Oui, je suis utopiste. Et non, je ne me soigne pas.

Le Monde.fr a publié hier un article intitulé "Le métier d'enseignant attire toujours, mais pas suffisamment". On l'avait compris dans le reportage d'envoyé spécial.

L'auteur de l'article, Mattea Battaglia, pose la question suivante : " Le « métier » d’enseignant peut-il faire rêver, quand on attend des jeunes professeurs qu’ils résolvent tous les maux de la jeunesse ou presque ? "

Il répond façon normand : " C’est que la question ne peut être tranchée d’un oui catégorique ou d’un non rassurant. Voilà en tout cas ce qui ressort de la lecture du volumineux rapport consacré à l’attractivité du métier d’enseignant que devait dévoiler, lundi 7 novembre, le Conseil national d’évaluation du système scolaire (Cnesco). (...) {Ce rapport}, sans céder aux sirènes du pessimisme, interroge scientifiquement l’ampleur et les causes d’un recrutement qui, en dépit des réformes engagées, reste problématique, en cette fin de quinquennat, dans certaines académies – à commencer par Créteil et Versailles –, mais aussi dans certaines disciplines. Et non des moindres : les mathématiques, les lettres modernes, l’anglais. "

Bon, je le note, j'ai de la lecture.

L'article pointe les inégalités entre académies, et les inégalités de niveau disciplinaire des enseignants, qui en découlent : " le dernier candidat admis en liste principale à Créteil, en 2015, a obtenu 8/20, contre 13,5/20 dans l’académie de Rennes."La crise de recrutement serait donc « sectorielle » et « non globale ». 

Il semble aussi que le choix du métier d'enseignant soit précoce : "60 % des étudiants envisageant d’embrasser cette carrière l’ont décidé avant leurs études supérieures. Et 25 % de ceux souhaitant devenir professeurs des écoles y pensent… depuis l’école primaire." Mais les aspirants enseignants n'idéalisent pas: ils voient le métier attractif, mais pas prestigieux.

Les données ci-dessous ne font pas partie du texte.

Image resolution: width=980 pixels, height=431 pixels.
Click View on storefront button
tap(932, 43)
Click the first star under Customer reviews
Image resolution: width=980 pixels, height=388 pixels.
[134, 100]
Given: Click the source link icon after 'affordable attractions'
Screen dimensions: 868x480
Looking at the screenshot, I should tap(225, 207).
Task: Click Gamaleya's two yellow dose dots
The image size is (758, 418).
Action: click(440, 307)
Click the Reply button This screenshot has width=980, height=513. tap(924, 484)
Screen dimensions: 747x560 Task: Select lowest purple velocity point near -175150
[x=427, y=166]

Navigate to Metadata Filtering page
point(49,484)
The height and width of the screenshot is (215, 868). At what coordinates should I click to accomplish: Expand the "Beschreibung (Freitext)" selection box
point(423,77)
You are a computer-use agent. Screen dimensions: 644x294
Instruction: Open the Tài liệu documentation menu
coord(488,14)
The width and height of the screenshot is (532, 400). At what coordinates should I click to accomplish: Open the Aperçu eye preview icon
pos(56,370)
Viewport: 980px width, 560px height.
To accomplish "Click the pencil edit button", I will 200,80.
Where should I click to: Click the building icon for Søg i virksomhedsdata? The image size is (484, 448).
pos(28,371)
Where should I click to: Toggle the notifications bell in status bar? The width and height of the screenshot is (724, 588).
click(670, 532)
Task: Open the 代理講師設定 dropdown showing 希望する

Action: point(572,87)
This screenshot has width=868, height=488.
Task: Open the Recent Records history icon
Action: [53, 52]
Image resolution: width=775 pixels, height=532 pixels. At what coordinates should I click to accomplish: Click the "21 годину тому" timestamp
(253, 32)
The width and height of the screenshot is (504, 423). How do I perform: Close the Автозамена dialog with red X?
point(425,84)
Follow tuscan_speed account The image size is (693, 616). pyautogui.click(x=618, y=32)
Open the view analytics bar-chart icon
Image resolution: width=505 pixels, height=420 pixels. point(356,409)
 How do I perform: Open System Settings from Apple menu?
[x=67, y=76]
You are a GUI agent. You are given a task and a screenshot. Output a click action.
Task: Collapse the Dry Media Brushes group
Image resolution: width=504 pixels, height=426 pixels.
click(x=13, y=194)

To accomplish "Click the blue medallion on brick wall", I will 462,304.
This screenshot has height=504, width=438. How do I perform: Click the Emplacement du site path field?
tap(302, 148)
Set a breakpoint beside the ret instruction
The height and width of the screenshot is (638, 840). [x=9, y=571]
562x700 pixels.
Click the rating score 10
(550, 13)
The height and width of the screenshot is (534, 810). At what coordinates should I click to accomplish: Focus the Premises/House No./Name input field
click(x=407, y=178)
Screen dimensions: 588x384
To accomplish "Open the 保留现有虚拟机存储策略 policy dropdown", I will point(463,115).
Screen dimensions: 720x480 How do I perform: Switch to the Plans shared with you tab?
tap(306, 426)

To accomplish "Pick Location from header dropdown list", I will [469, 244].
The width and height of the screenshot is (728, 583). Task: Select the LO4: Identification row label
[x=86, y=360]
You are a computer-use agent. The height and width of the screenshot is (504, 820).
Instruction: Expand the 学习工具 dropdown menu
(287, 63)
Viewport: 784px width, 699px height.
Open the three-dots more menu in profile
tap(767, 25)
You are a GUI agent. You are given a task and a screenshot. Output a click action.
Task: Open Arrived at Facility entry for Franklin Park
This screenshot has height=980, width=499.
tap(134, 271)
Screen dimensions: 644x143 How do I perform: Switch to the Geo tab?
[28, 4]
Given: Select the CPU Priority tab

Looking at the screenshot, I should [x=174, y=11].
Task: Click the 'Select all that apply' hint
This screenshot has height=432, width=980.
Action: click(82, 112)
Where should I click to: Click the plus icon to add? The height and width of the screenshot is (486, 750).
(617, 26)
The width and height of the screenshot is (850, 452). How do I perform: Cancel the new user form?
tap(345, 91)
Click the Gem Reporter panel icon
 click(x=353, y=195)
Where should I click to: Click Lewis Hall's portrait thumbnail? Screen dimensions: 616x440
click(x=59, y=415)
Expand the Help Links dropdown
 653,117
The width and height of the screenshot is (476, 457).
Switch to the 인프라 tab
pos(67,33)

Si l'on en revient à la question initiale : " Le « métier » d’enseignant peut-il faire rêver, quand on attend des jeunes professeurs qu’ils résolvent tous les maux de la jeunesse ou presque ? " 
Ah ben c'est sûr, présenté comme ça, non, pas trop. 

Et pourtant...
Finalement, est-ce si important que ça, d'être dévalorisés, pris pour des glandus fainéants, par monsieur tout-le-monde ou par monsieur l'ex-président de la République ? C'est désagréable, c'est agaçant, c'est surtout injuste. Mais c'est faux, alors ce n'est pas si important que cela (même si régulièrement cela m'horripile et que je déverse mon mécontentement ici).

Oui, le métier d'enseignant peut faire rêver. D'ailleurs, vingt ans de carrière n'ont fait, pour ma part, qu'amplifier le bonheur à exercer cette magnifique profession. C'est difficile, souvent, c'est fatigant, beaucoup (parce qu'en fait on bosse vraiment), c'est frustrant, parfois (ça bouge lentement, même quand il y a le feu). Mais enseigner, c'est transmettre, c'est partager, c'est aider, c'est faire grandir, c'est communiquer, c'est se remettre sans cesse en question, c'est devoir s'adapter, c'est réfléchir sans cesse, aux grandes théories et à ses gestes professionnels quotidiens, c'est être de plain pied dans la vie, c'est être utile, c'est donner confiance, c'est débattre, c'est écouter, comprendre, essayer, se tromper et recommencer, c'est apprendre au contact des jeunes, des moins jeunes, des anciens, c'est se transformer pour être meilleur. C'est un métier où on est libre, plus que dans beaucoup d'autres.
Alors enseigner, si on s'y donne authentiquement, peut aussi abimer. Il faut veiller, savoir se préserver, aussi. Mais oui, c'est un métier qui a des raisons de faire rêver. Ne serait-ce que parce qu'enseigner, c'est tenter d'améliorer le monde.

dimanche 6 novembre 2016

Journal des apprentissages : c'est parti !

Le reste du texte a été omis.